● **Work instructions**
Copy every entry exactly as given, minus the images.

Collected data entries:
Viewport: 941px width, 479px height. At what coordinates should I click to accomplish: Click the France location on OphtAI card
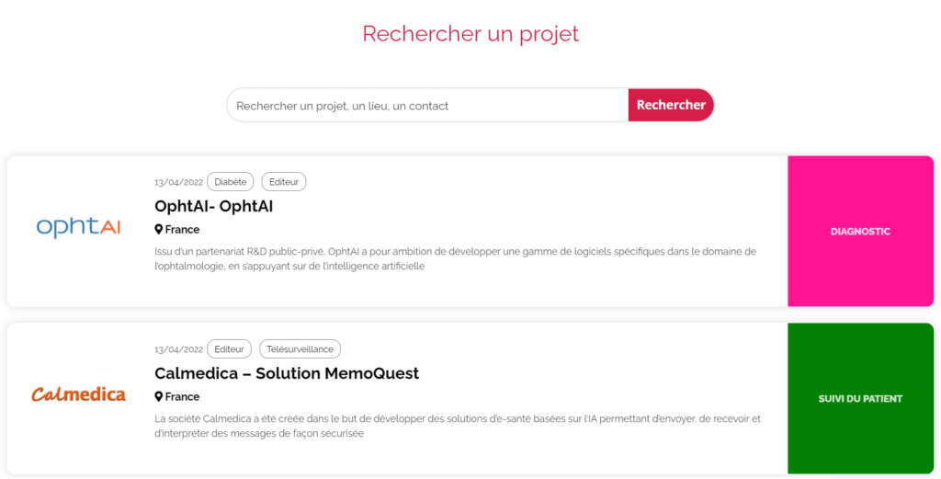(x=183, y=229)
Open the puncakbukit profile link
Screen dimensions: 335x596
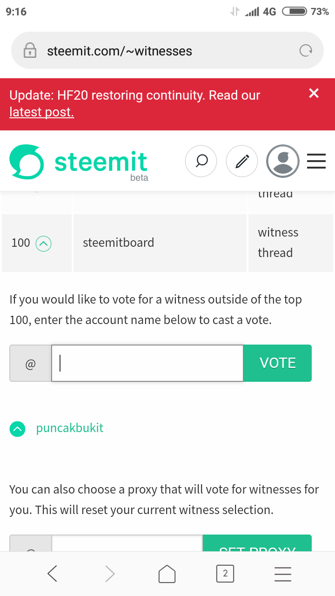pyautogui.click(x=70, y=428)
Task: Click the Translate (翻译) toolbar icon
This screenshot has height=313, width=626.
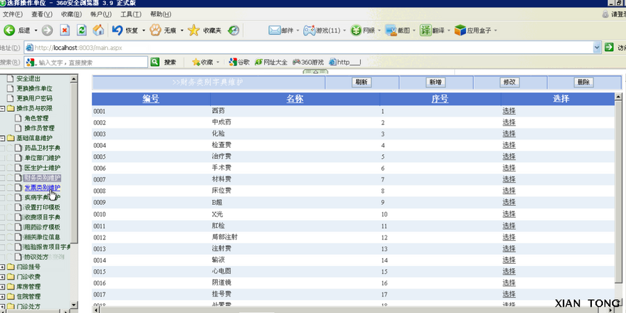Action: tap(426, 31)
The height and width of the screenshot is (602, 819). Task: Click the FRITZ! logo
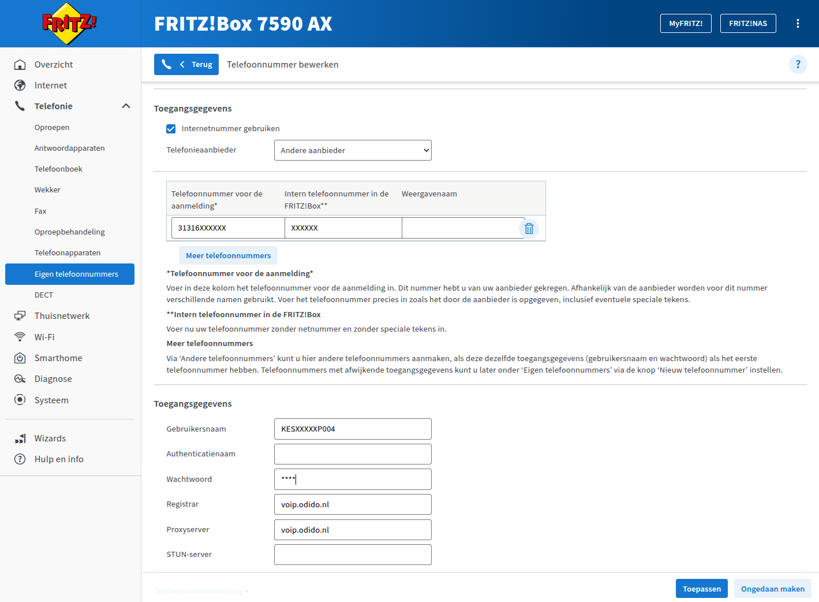click(x=70, y=24)
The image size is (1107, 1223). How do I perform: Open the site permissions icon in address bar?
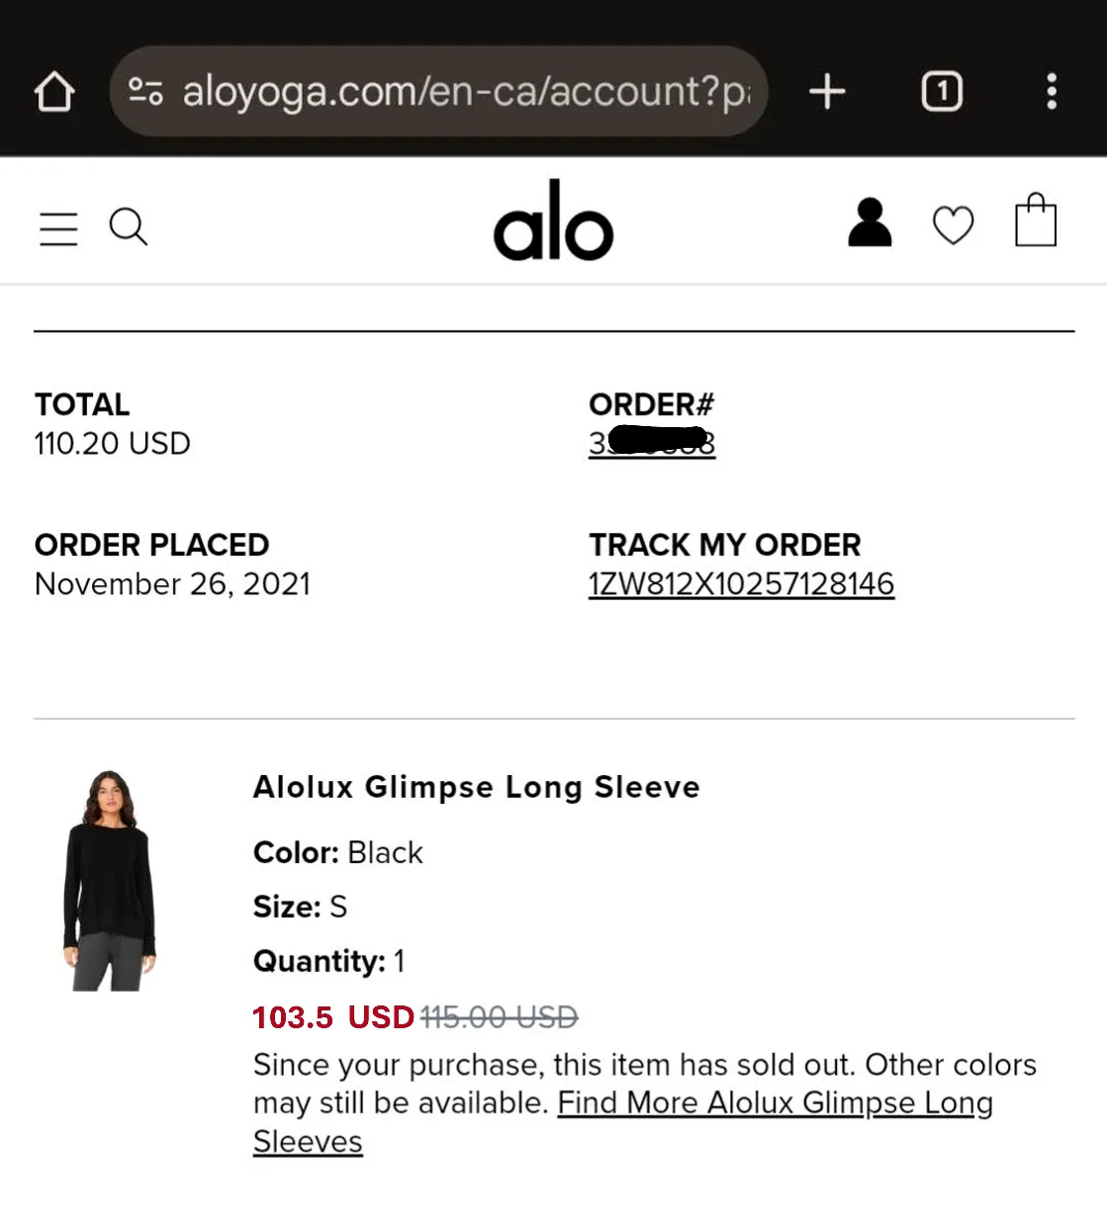(x=144, y=91)
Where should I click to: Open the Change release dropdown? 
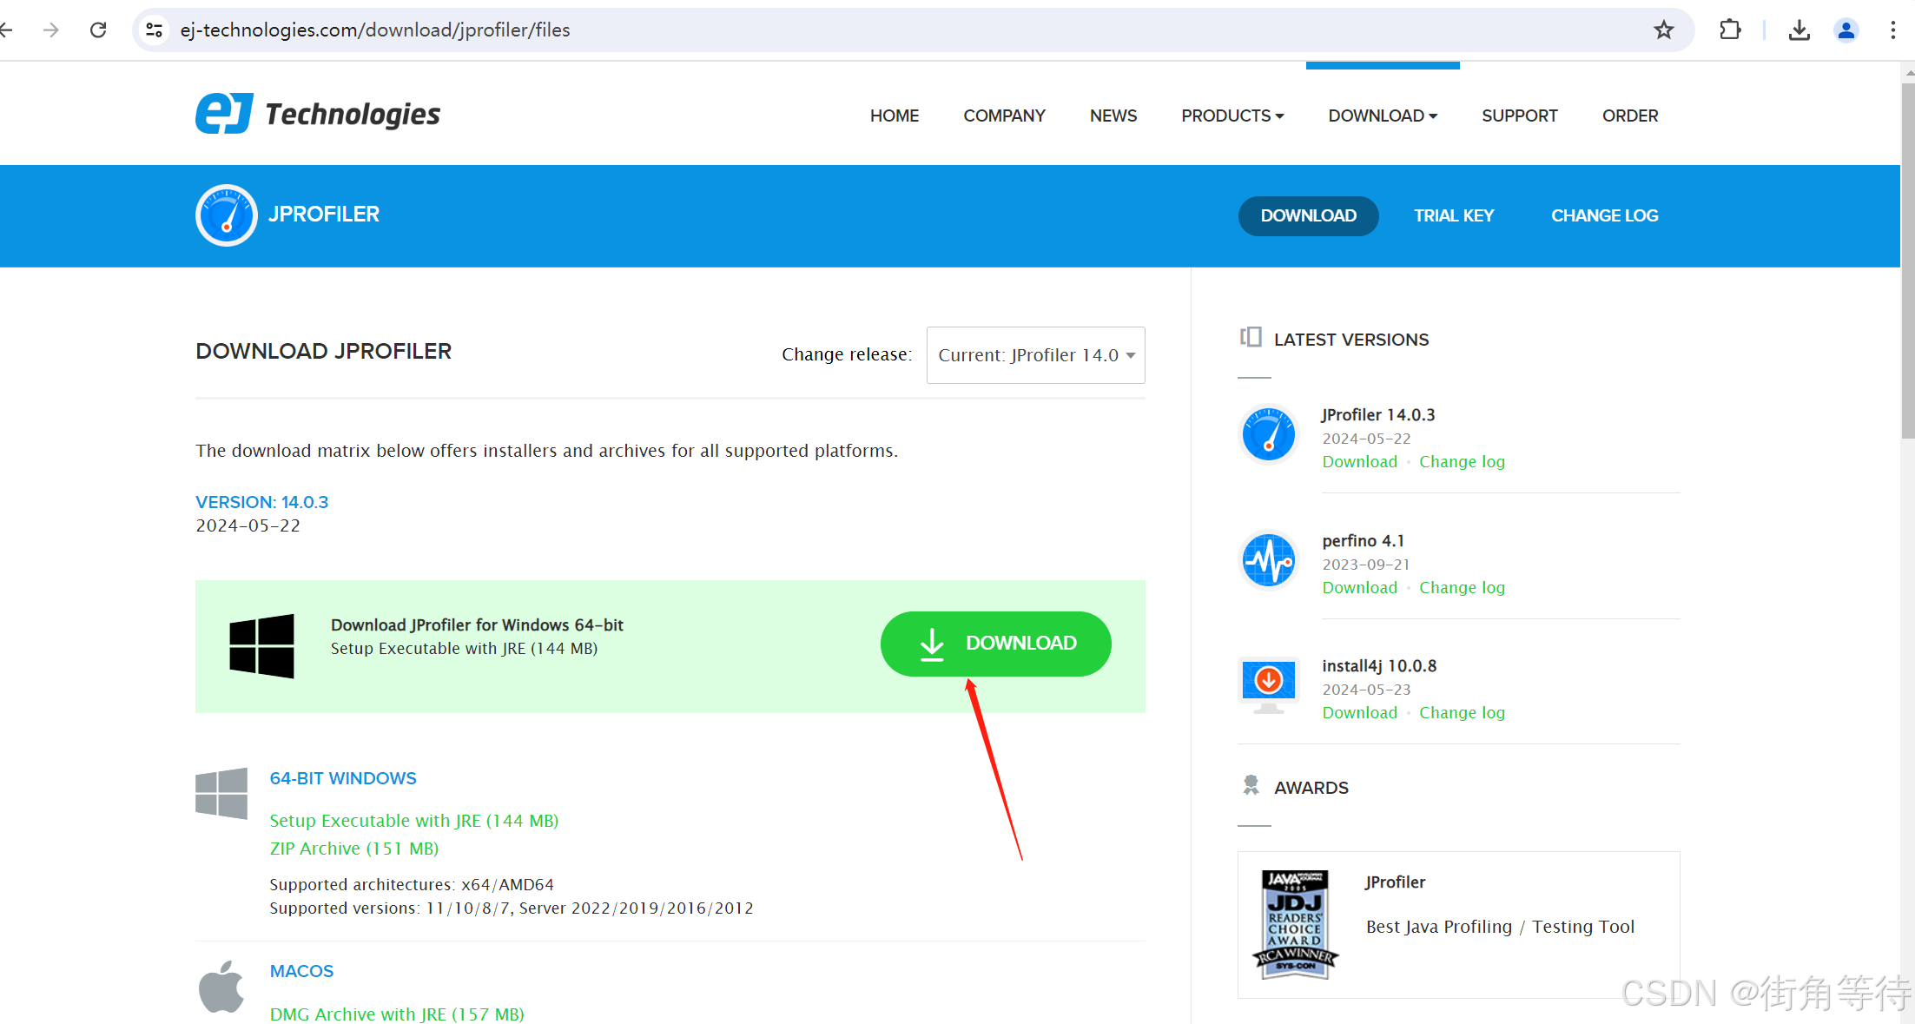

● **Answer to this problem**
Viewport: 941px width, 479px height. At what coordinates should I click to accomplish: Click the France location on OphtAI card
(x=183, y=229)
Open the puncakbukit profile link
Screen dimensions: 335x596
pyautogui.click(x=70, y=428)
Task: Click the Translate (翻译) toolbar icon
This screenshot has height=313, width=626.
Action: tap(426, 31)
The height and width of the screenshot is (602, 819). Task: Click the FRITZ! logo
click(x=70, y=24)
The image size is (1107, 1223). How do I perform: Open the site permissions icon in address bar?
(x=144, y=91)
Where should I click to: Open the Change release dropdown? 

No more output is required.